Although perhaps many of them did not show their anger and bitterness
through actions such as violence and resistance, several poets express
their frustration and feelings of betrayal. Most of this anger came from
the realization of the irony that they had come to the "land of the
free," only to be detained. In the sarcastic haiku "Indeed -
festivals of," Kyotaro Komuro writes "Indeed - festivals of
/ obon and Independence Day / are here for us too." Komuro obviously
recognizes and is embittered by the irony behind celebrating Independence
Day in a concentration camp. The fact that others like them lived freely
further aggravated their anger; a character created by Little angrily
notes that "That German family / down the hill, / no one spits at
them / or taunts them traitors / or treats them differently." Many
poets wondered why they, many citizens of the United States, and not the
Italians and Germans, had been detained, and expressed this resentment
in their poems. A common theme among these poems is that even animals
weren't trapped up like them; a haiku by Hakuro Wako states that "even
the croaking of frogs / comes from outside the barbed wire fence
and Sojin Takei writes that "There is no fence / high up in the sky
/ that evening crows / fly up and disappear / into an endless horizon."
Japanese American poets pondered why, as human beings with human rights,
they were more detained than most animals?
This resentment and anger in many of the poems stemmed not only from just
the violation of civil liberties, but from just the mental effects of
being trapped and imprisoned.
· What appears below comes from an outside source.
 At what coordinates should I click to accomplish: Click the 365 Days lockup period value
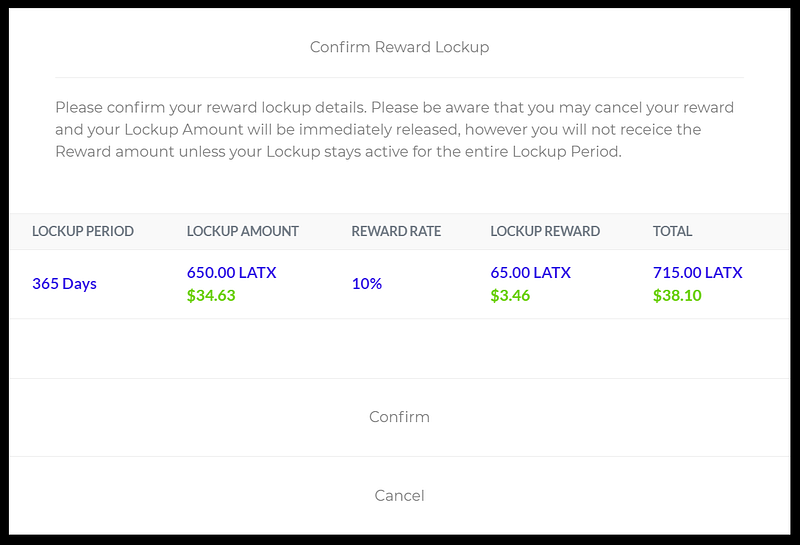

Another haiku by Gomyo expresses what the
imprisonment does to him; he writes "Feeling of oppression / withering
weeds / are dense." A famous anonymous poem that circulated around
the Poston Relocation Camp expresses the popular rage that boiled under
the internees' cool exterior:
They've sunk the posts deep into the ground
They've strung out wires all the way around.
With machine gun nests just over there,
And sentries and soldiers everywhere.
We're trapped like rats in a wired cage,
To fret and fume with impotent rage;
Yonder whispers the lure of the night,
But that DAMNED FENCE assails our sight.
We seek the softness of the midnight air,
But that DAMNED FENCE in the floodlight glare
Awakens unrest in our nocturnal quest,
And mockingly laughs with vicious jest.
With nowhere to go and nothing to do,
We feed terrible, lonesome, and blue:
That DAMNED FENCE is driving us crazy,
Destroying our youth and making us lazy.
Imprisoned in here for a long, long time,
We know we're punished--though we've committed no crime,
Our thoughts are gloomy and enthusiasm damp,
To be locked up in a concentration camp.
Loyalty we know, and patriotism we feel,
To sacrifice our utmost was our ideal,
To fight for our country, and die, perhaps;
But we're here because we happen to be Japs.
We all love life, and our country best,
Our misfortune to be here in the west,
To keep us penned behind that DAMNED FENCE,
Is someone's notion of NATIONAL DEFENCE!
This poem perfectly epitomizes the inmates' feelings of anger and frustration.
To them, the fence surrounding the camps symbolized their oppression by
the United States government and left them feeling trapped and defied.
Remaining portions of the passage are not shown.